In the court opinion excerpt below, what standard of review applies to the issue of whether the defendant was performing a public duty? Please answer in one sentence.

#### [Supplied passage]

---+---

Defendant first contends that the acts for which he was prosecuted did not constitute misconduct in office because they did not arise from the performance of his official duties. Defendant claims that there was no showing that he obtained the advance copies of the examinations while he was on duty and that, although he was technically on duty when he sat for the examination, he was not required to take a promotional examination. Defendant also alleges that the trial court failed to sufficiently differentiate the concept of malfeasance from its finding that defendant acted with corrupt intent. The issue whether defendant was performing a public duty is a legal issue that is reviewed de novo. People v. Jenkins, 244 Mich. App. 1, 14; 624 N.W.2d 457 (2000).
According to MCL 750.505, "[a]ny person who shall commit any indictable offense at the common law, for the punishment of which no provision is expressly made by any statute of this state, shall be guilty of a felony. . . ." Defendant does not dispute that misconduct in office is a common-law offense. See People v. Thomas, 438 Mich. 448, 460-461; 475 N.W.2d 288 (1991) (Boyle, J., concurring); Perkins Boyce, Criminal Law (3d ed), p. 543 ("Misconduct in office is corrupt behavior by an officer in the exercise of the duties of his office or while acting under color of his office."); 4 Blackstone, Commentaries, p. 153.
In People v. Carlin (On Remand), 239 Mich. App. 49, 64; 607 N.W.2d 733 (1999), this Court stated that
the elements of the common-law offense of misconduct in office are (1) the person must be a public officer, (2) the conduct must be in the exercise of the duties of the office or done under the color of the office, (3) the acts were malfeasance or misfeasance, and (4) the acts must be corrupt behavior. Perkins Boyce, Criminal Law (3d ed), pp. 540-545.

---+---

#### [Data section]
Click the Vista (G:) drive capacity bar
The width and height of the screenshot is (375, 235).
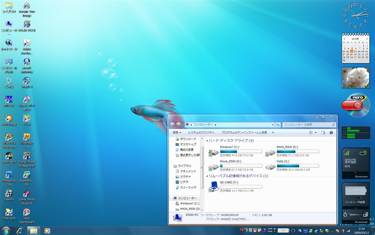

---+---

#### [Answer in full]
It is a legal issue that is reviewed de novo.